Our energy highway has over 2.6 million miles of extremely safe and reliable pipeline infrastructure. This system is vigorously regulated by several federal and state agencies, with the U.S. Department of Transportation having the primary oversight role of interstate pipeline safety.

Ensuring Affordability

Energy security is much more than just than the mere presence of fossil fuel resources. Real energy security is continuous access to resources at an affordable price.

Our nation’s ability to transport the surging supplies of domestic crude oil, refined products, and natural gas is the envy of the world – even among resource rich countries who have significant reserves but lack the infrastructure to efficiently and quickly get products where they are needed. It gives us an incredible strategic advantage to:

  • Bolster our economy
  • Reduce fuel cost and utility bills
  • Aide domestic manufacturing

Strengthening America in a Competitive and Increasingly Dangerous World

Expanding and upgrading our nation’s pipeline infrastructure has not only brought more domestic production to the marketplace, but it has also helped reduce our dependency on unstable and unfriendly regimes.

Nations without sufficient pipeline infrastructure know firsthand the dire consequences when pipelines are used as a weapon to shut off supplies in cold winters or to create economic hardship.

Avoiding Economic Hardship

As robust and substantial as our nation’s pipeline is, there are portions of the country that either lack enough capacity to meet market demands or simply just need an upgrade to the system.

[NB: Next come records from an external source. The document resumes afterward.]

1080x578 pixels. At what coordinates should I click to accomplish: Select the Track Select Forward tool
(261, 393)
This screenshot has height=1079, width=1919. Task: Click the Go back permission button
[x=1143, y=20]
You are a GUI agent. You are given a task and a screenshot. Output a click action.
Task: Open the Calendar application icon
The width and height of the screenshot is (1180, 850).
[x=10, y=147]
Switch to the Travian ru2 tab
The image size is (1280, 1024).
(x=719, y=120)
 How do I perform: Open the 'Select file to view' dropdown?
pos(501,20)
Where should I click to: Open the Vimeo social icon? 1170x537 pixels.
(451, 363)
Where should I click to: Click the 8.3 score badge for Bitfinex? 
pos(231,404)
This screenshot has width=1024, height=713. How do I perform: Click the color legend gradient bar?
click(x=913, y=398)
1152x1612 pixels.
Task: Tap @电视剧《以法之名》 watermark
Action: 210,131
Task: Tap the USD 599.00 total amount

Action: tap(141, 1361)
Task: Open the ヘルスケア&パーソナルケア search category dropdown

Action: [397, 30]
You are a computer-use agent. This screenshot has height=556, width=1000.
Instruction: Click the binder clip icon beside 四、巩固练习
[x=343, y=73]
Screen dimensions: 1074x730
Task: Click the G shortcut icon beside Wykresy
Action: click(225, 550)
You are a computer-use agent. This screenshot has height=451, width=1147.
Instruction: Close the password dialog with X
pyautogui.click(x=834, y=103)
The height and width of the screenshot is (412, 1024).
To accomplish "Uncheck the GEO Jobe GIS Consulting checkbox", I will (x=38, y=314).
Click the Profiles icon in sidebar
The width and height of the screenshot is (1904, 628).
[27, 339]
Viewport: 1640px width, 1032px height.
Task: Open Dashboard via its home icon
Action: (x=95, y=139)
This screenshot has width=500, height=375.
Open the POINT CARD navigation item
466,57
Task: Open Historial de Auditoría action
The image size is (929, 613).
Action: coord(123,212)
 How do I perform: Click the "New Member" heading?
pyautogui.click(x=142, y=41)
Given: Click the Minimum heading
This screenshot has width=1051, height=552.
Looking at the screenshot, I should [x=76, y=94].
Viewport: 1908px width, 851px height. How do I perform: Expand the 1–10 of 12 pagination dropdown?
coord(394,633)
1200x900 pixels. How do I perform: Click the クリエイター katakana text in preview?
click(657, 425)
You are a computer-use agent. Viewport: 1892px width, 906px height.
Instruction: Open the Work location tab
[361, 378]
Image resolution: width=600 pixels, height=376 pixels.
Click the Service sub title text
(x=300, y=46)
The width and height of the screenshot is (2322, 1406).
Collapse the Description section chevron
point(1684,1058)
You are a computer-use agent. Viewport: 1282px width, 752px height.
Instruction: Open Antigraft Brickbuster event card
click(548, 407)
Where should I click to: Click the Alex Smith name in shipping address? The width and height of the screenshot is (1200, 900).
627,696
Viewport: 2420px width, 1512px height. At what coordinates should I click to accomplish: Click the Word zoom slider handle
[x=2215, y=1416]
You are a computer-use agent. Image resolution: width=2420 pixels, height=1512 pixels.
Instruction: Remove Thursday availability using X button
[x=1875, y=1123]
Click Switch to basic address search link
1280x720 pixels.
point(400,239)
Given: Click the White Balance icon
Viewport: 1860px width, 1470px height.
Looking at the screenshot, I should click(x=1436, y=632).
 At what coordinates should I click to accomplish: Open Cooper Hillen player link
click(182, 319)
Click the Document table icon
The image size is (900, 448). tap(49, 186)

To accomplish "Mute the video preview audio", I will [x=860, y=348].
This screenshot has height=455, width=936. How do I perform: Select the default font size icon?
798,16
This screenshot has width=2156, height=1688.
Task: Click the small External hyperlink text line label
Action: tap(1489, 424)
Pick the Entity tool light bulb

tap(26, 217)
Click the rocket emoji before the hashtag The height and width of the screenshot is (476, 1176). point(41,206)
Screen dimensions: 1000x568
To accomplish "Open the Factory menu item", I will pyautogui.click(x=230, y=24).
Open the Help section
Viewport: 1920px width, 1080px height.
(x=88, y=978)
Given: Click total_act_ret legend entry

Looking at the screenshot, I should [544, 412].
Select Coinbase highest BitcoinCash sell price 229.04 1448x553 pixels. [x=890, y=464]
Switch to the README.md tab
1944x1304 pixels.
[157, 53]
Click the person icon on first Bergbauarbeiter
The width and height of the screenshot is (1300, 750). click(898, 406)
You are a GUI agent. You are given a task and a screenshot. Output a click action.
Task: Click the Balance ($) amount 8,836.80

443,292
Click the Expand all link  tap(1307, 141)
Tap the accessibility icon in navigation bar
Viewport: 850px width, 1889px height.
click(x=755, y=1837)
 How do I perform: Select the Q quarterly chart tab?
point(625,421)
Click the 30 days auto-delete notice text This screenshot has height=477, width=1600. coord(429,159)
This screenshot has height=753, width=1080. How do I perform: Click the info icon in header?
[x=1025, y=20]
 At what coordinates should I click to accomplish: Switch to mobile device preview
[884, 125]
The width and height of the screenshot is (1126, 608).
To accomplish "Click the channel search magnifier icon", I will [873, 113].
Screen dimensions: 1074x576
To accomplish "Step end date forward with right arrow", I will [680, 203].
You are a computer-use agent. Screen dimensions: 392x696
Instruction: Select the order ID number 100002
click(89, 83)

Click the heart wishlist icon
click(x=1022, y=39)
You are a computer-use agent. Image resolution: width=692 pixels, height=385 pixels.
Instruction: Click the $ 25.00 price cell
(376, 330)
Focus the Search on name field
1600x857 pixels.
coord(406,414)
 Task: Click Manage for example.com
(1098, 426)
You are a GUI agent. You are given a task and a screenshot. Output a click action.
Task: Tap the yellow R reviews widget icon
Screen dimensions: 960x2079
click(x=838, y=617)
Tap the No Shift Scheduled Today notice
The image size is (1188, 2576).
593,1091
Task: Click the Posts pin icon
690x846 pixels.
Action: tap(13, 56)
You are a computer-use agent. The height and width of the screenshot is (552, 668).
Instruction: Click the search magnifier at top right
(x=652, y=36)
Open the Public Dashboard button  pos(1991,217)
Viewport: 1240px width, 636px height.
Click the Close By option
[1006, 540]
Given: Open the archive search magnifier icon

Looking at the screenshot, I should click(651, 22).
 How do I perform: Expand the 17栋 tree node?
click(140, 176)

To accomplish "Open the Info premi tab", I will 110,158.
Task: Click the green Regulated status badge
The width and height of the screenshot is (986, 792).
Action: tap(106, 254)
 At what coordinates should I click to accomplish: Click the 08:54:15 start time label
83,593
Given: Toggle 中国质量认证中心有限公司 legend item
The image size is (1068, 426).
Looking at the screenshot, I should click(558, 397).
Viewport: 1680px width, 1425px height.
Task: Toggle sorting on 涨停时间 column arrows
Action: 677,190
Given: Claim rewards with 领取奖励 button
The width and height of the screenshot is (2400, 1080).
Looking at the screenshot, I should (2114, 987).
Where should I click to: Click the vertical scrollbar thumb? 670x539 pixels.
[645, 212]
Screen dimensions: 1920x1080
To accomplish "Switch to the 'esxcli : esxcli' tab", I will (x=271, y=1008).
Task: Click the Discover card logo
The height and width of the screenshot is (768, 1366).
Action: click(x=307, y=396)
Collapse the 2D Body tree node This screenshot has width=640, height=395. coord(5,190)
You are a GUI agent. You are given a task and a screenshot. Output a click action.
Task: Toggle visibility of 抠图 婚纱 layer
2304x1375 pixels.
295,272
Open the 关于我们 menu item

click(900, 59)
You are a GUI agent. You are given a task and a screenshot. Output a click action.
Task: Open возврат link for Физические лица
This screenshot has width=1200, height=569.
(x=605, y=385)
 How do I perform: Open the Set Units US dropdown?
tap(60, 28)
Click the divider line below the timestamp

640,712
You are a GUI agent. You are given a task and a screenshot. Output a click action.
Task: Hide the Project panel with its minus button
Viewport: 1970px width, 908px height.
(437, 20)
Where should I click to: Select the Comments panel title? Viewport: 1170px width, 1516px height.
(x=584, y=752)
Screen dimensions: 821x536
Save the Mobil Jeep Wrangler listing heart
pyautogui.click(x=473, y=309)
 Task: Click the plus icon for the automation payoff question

Foregoing this development can lead to serious economic hardship for families and businesses trying to make ends meet.

For example, New England consumers pay some of the highest electricity rates in the continental United States simply because the region has become increasingly reliant on clean natural gas but it lacks enough supplies and pipeline capacity on cold winter days when electricity and home heating demands are at their highest.

The Polar Vortex exposed this short-sightedness and consumers paid the price – paying billions more for natural gas – unnecessarily than other regions of the country with access to supplies.

Helping Lower Energy Costs

Exorbitant utility and electricity costs are essentially a tax on those that can afford it least and it saps the vitality of energy-intensive manufacturing and entire portions of the nation’s economy still struggling to recover.

Approving new pipeline infrastructure upgrades can go a long way toward:

  • Reducing price volatility
  • Alleviating supply bottlenecks
  • Providing affordable, reliable energy.

Increasingly our energy security also means considering ways we can improve environmental quality. Pipelines play a key role in this solution by reducing air emissions and congestion, all while being the most affordable way to move energy products over long distances.

For instance, a modestly-sized petroleum pipeline (roughly 150,000 barrels per day in capacity) could help:

  • Remove as many as 750 trucks from the roads and highways
  • Remove the number railcars by 225 per day

By reducing traffic, approving more pipelines significantly help reduce emissions from production fields. Pipeline have also been a substantial part of meeting increasingly stringent air quality standards from regulatory agencies like the EPA.